§ **TRECHO DA PÁGINA**
◆ ◆ ◆
Sunday, 24 de November de 2024 ISSN 1519-7670 - Ano 24 - nº 1315

Kirchner, Sarlo e a ditadura

O noticiário de Paris mostra hoje (24/3) o poder de bandidos que pegam carona em manifestações importantes contra uma medida que talvez seja certa, mas foi adotada por um governo que certamente é errado. A França é hoje um país governado por medos. O medo de Le Pen levou à eleição de Chirac. Há medo de mudanças no regime de relações de emprego. Há medo dos jovens incendiários dos subúrbios. Há medo do projeto atômico iraniano.
◆ ◆ ◆
§ **DADOS FORNECIDOS**
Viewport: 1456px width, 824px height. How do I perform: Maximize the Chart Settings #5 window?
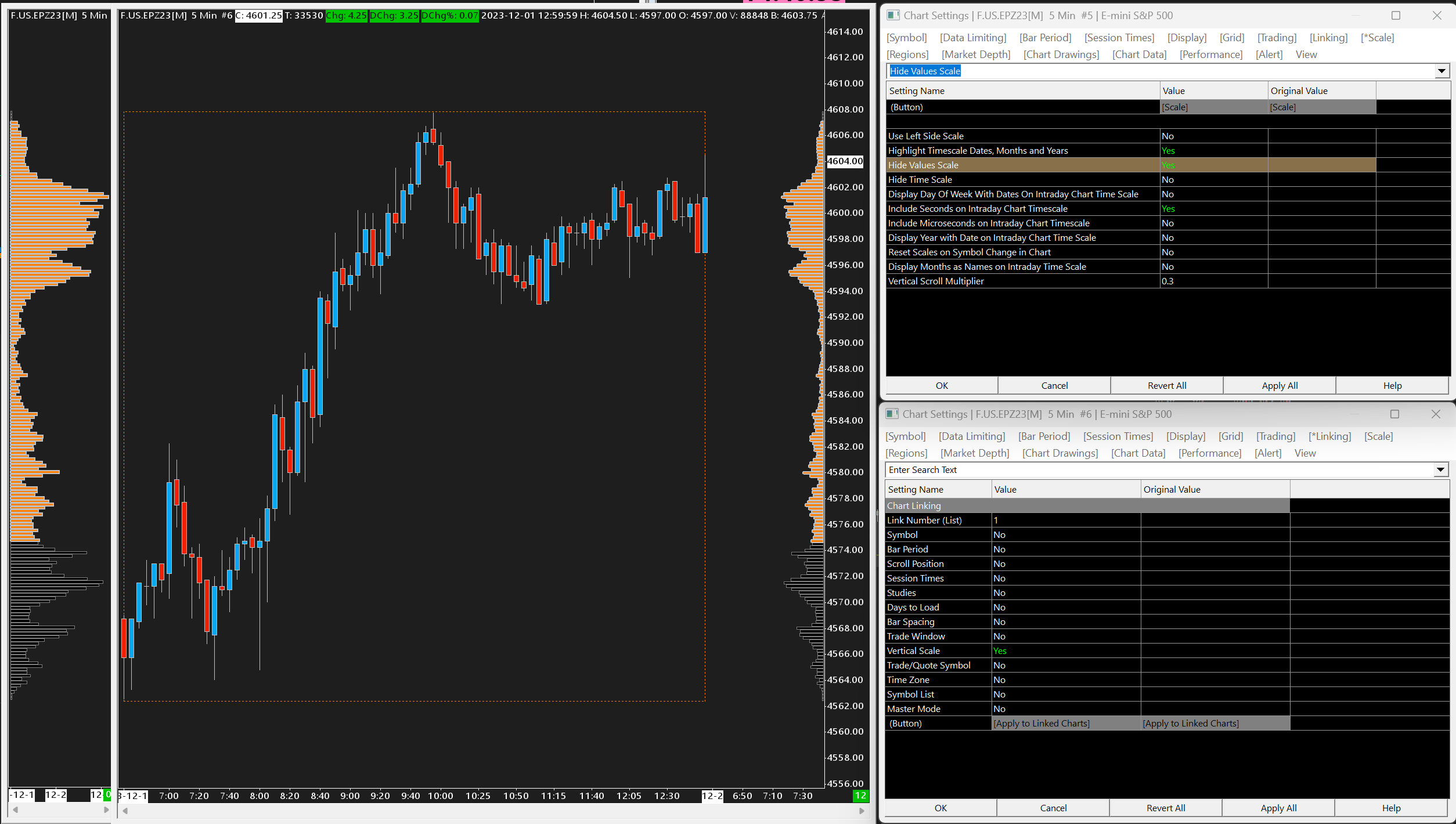coord(1396,16)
◆ ◆ ◆
§ **TAREFAS DO EXERCÍCIO**
**1.** Reproduza fielmente o trecho da página, desde "Sunday, 24 de" até "projeto atômico iraniano.".
**2.** Responda com base no trecho da página:
(a) Qual é o ISSN indicado no cabeçalho?
(b) Que data aparece entre parênteses ao lado do noticiário de Paris?
(c) Segundo o texto, que medo levou à eleição de Chirac?
**3.** Dê sequência ao trecho da página sobre os medos na França a partir do ponto em que ele termina.
A listagem vem de uma fonte diferente.

§ **RESPOSTAS POR TAREFA**
**1.**
Sunday, 24 de November de 2024 ISSN 1519-7670 - Ano 24 - nº 1315

Kirchner, Sarlo e a ditadura

O noticiário de Paris mostra hoje (24/3) o poder de bandidos que pegam carona em manifestações importantes contra uma medida que talvez seja certa, mas foi adotada por um governo que certamente é errado. A França é hoje um país governado por medos. O medo de Le Pen levou à eleição de Chirac. Há medo de mudanças no regime de relações de emprego. Há medo dos jovens incendiários dos subúrbios. Há medo do projeto atômico iraniano.

**2.**
(a) 1519-7670
(b) 24/3
(c) O medo de Le Pen.

**3.**
De tudo isso emerge uma simbologia, um 1968 baratinado, que valoriza a entrevista dada pela professora argentina Beatriz Sarlo a Sylvia Colombo na Folha de S. Paulo. Sarlo diz que Kirchner faz agora o que não fez após o golpe militar de trinta anos atrás, objeto de esdrúxulo feriado, como nota a repórter da Folha. Eis as palavras de Sarlo:


Kirchner foi um dos típicos jovens militantes que, assim que o golpe chegou, refugiou-se no interior do país e passou a dedicar-se a outra coisa. Hoje, sua colocação [posição] lhe permite fazer aquilo que gostaria de ter feito nos anos 70. É bom que agora aproveite o tempo perdido valorizando a memória dos desaparecidos e atuando junto a organizações de direitos humanos”.


Essa passagem foi a abertura e deu o título da entrevista, o que corresponde aos ditames do jornalismo, mas refere-se a algo que os historiadores chamariam de anedótico. A “pequena história”, o detalhe biográfico – que, de todo modo, pode ser representativo de uma situação mais ampla.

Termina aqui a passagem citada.